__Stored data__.

::::::

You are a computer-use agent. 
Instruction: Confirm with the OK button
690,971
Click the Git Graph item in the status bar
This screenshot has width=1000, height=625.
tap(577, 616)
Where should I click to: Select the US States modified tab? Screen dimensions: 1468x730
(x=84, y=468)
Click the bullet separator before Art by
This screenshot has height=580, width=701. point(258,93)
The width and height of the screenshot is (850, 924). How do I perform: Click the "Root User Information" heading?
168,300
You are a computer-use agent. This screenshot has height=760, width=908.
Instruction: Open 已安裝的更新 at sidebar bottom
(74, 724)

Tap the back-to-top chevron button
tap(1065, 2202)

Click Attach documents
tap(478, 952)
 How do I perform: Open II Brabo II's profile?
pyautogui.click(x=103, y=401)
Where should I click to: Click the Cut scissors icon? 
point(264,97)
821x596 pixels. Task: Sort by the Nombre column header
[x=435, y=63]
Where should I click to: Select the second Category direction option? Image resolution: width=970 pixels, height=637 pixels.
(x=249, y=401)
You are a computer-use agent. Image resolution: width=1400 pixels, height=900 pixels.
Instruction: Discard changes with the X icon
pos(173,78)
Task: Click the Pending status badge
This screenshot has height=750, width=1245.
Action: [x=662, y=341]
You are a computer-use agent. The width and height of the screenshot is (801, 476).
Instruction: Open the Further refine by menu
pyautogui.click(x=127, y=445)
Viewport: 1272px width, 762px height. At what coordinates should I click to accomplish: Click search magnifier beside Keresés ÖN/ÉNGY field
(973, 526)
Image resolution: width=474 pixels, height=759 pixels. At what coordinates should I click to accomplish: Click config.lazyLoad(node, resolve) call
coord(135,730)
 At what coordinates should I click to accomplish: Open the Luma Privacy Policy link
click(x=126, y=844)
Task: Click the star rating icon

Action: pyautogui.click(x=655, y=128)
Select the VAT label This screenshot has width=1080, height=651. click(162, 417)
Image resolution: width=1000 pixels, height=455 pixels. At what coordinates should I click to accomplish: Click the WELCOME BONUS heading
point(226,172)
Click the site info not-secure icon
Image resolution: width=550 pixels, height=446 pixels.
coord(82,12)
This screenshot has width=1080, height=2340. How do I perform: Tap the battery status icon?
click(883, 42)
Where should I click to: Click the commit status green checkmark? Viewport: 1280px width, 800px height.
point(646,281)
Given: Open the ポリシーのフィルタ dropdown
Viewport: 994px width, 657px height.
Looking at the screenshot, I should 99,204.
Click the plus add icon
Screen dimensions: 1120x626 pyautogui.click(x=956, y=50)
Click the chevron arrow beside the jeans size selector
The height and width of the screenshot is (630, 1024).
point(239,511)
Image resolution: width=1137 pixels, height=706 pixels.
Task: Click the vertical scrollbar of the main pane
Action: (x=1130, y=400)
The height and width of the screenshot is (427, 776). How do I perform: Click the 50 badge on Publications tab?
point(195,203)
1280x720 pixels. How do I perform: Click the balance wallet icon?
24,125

::::::

__TASK DESCRIPTION__.
Would you please print every record exactly as written?

__FINISHED EXERCISE__.
You are a computer-use agent. 
Instruction: Confirm with the OK button
690,971
Click the Git Graph item in the status bar
This screenshot has width=1000, height=625.
tap(577, 616)
Where should I click to: Select the US States modified tab? Screen dimensions: 1468x730
(x=84, y=468)
Click the bullet separator before Art by
This screenshot has height=580, width=701. point(258,93)
The width and height of the screenshot is (850, 924). How do I perform: Click the "Root User Information" heading?
168,300
You are a computer-use agent. This screenshot has height=760, width=908.
Instruction: Open 已安裝的更新 at sidebar bottom
(74, 724)

Tap the back-to-top chevron button
tap(1065, 2202)

Click Attach documents
tap(478, 952)
 How do I perform: Open II Brabo II's profile?
pyautogui.click(x=103, y=401)
Where should I click to: Click the Cut scissors icon? 
point(264,97)
821x596 pixels. Task: Sort by the Nombre column header
[x=435, y=63]
Where should I click to: Select the second Category direction option? Image resolution: width=970 pixels, height=637 pixels.
(x=249, y=401)
You are a computer-use agent. Image resolution: width=1400 pixels, height=900 pixels.
Instruction: Discard changes with the X icon
pos(173,78)
Task: Click the Pending status badge
This screenshot has height=750, width=1245.
Action: [x=662, y=341]
You are a computer-use agent. The width and height of the screenshot is (801, 476).
Instruction: Open the Further refine by menu
pyautogui.click(x=127, y=445)
Viewport: 1272px width, 762px height. At what coordinates should I click to accomplish: Click search magnifier beside Keresés ÖN/ÉNGY field
(973, 526)
Image resolution: width=474 pixels, height=759 pixels. At what coordinates should I click to accomplish: Click config.lazyLoad(node, resolve) call
coord(135,730)
 At what coordinates should I click to accomplish: Open the Luma Privacy Policy link
click(x=126, y=844)
Task: Click the star rating icon

Action: pyautogui.click(x=655, y=128)
Select the VAT label This screenshot has width=1080, height=651. click(162, 417)
Image resolution: width=1000 pixels, height=455 pixels. At what coordinates should I click to accomplish: Click the WELCOME BONUS heading
point(226,172)
Click the site info not-secure icon
Image resolution: width=550 pixels, height=446 pixels.
coord(82,12)
This screenshot has width=1080, height=2340. How do I perform: Tap the battery status icon?
click(883, 42)
Where should I click to: Click the commit status green checkmark? Viewport: 1280px width, 800px height.
point(646,281)
Given: Open the ポリシーのフィルタ dropdown
Viewport: 994px width, 657px height.
Looking at the screenshot, I should 99,204.
Click the plus add icon
Screen dimensions: 1120x626 pyautogui.click(x=956, y=50)
Click the chevron arrow beside the jeans size selector
The height and width of the screenshot is (630, 1024).
point(239,511)
Image resolution: width=1137 pixels, height=706 pixels.
Task: Click the vertical scrollbar of the main pane
Action: (x=1130, y=400)
The height and width of the screenshot is (427, 776). How do I perform: Click the 50 badge on Publications tab?
point(195,203)
1280x720 pixels. How do I perform: Click the balance wallet icon?
24,125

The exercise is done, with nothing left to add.